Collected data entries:
• • • •

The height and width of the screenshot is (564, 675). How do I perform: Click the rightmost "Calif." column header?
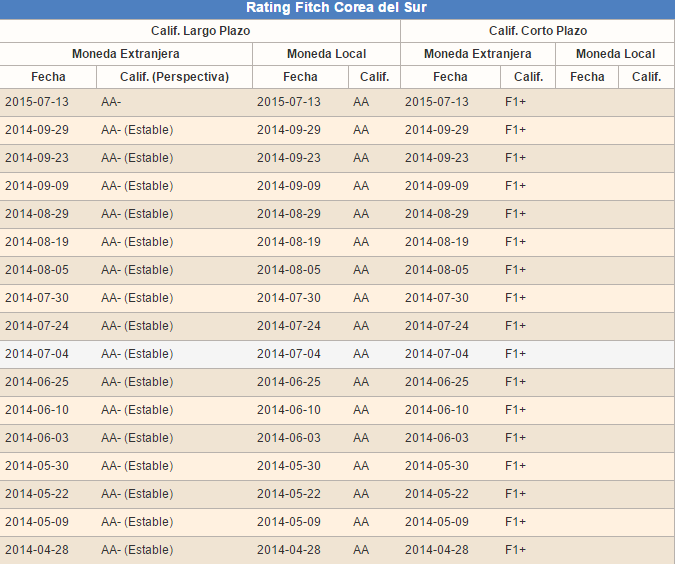pyautogui.click(x=646, y=77)
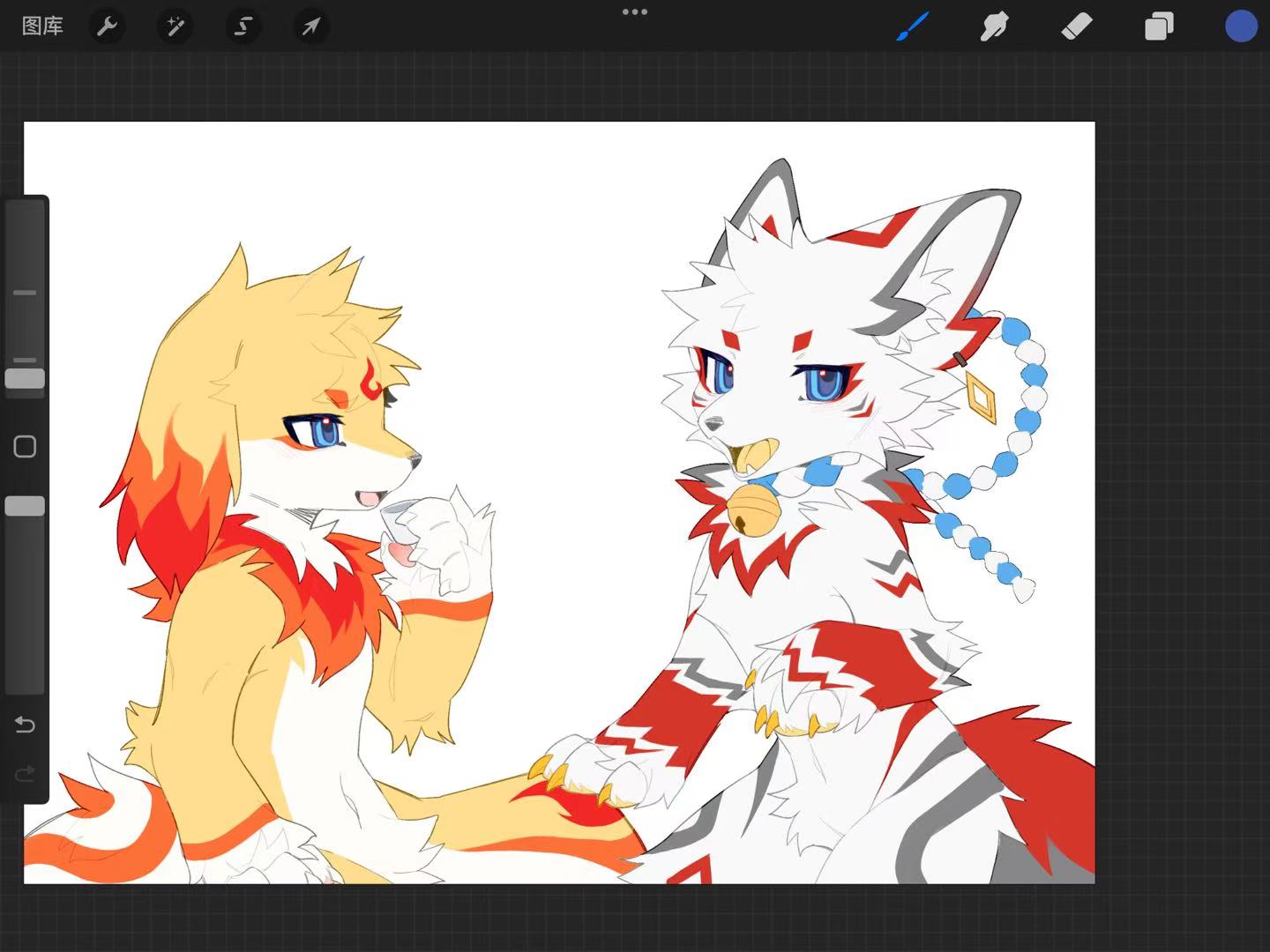Click the brush opacity slider handle
This screenshot has width=1270, height=952.
(25, 506)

• • • •

> What to work on
Leaving out every picture, repeat the records above exactly as they stand.

> Your solution
The height and width of the screenshot is (564, 675). How do I perform: Click the rightmost "Calif." column header?
pyautogui.click(x=646, y=77)
Click the brush opacity slider handle
This screenshot has width=1270, height=952.
(25, 506)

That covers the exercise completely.